I have to prove this using a combinatorial proof
$$ k{n \choose k} = n {n-1\choose k-1} $$
What's the standard procedure on doing this? The only thing I managed was to split it into: (by fixing one element) $$ k{n \choose k} = k\bigg[ {n-1 \choose k} {n-1\choose k-1}\bigg]$$
But does this help? Or how do I go from here?
A combinatorial proof is generally done by finding one problem and solving it in two different ways. The results will look different, but since they're solutions to the same problem they must be the same.
For this problem I thought of picking a soccer team with $k$ players (one of which is captain) out of $n$ candidates, and here are two ways to find the number of ways to do that.
Pick a team of $k$ players. This can be done in $n \choose k$ ways. And then make one of them captain, since there are $k$ players, this can be done in $k$ ways and you get $k{n\choose k}$ possible teams.

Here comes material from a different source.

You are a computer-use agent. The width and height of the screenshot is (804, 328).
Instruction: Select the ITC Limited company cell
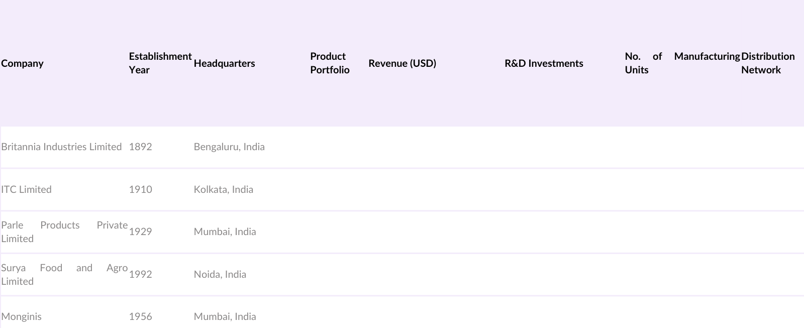point(26,189)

Pick a captain. There are $n$ candidates so this can be done in $n$ ways. Then pick the last $k-1$ players from the remaining $n-1$ candidates. There are $n-1 \choose k-1$ ways to do that, giving you a total of $n{n-1\choose k-1}$ possible teams.
And now you can see that both sides of the equation are solutions to the same counting problem, so they must be equal.
There is no uniform procedure as such.
In this case, though, a fairly straightforward approach works. Let's start on the left. We want to find a counting problem whose answer is $k \binom nk$. Maybe we don't see how to do that. Let's take a piece of it, then: find a counting problem whose answer is $\binom nk$. That's easy — the process is picking $k$ objects from $n$ objects. Now, what about that $k$? It's multiplied onto the $\binom nk$, so maybe it's an instance of the Rule of Product:
Choose $k$ objects out of $n$ objects, and then [do something that can be done in $k$ ways].
Well, once you've chosen $k$ objects from $n$, what is there that one could do next, that involves a choice among $k$ alternatives?
Once you've got that, you've got a procedure that can be performed in $k\binom nk$ ways. Then try to think of another procedure which would have the same effect, but which would naturally be counted as $n\binom{n-1}{k-1}$.
Well, it is rather $\displaystyle k{n \choose k} = k\bigg[ {n-1 \choose k} + {n-1\choose k-1}\bigg]$, and it seems promising: $${n-1\choose k} = \frac{n-k}k{n-1\choose k-1}$$ and with it you can finish the proof.
By the way, both sides are counting (for example) the pointed subsets of $k$ members in a base set of $n$ members. The left hand side first picks the group of $k$ members then its 'head', the point. The right hand side first picks an arbitrary member then the remaining group of $k-1$ members from the $n-1$ others.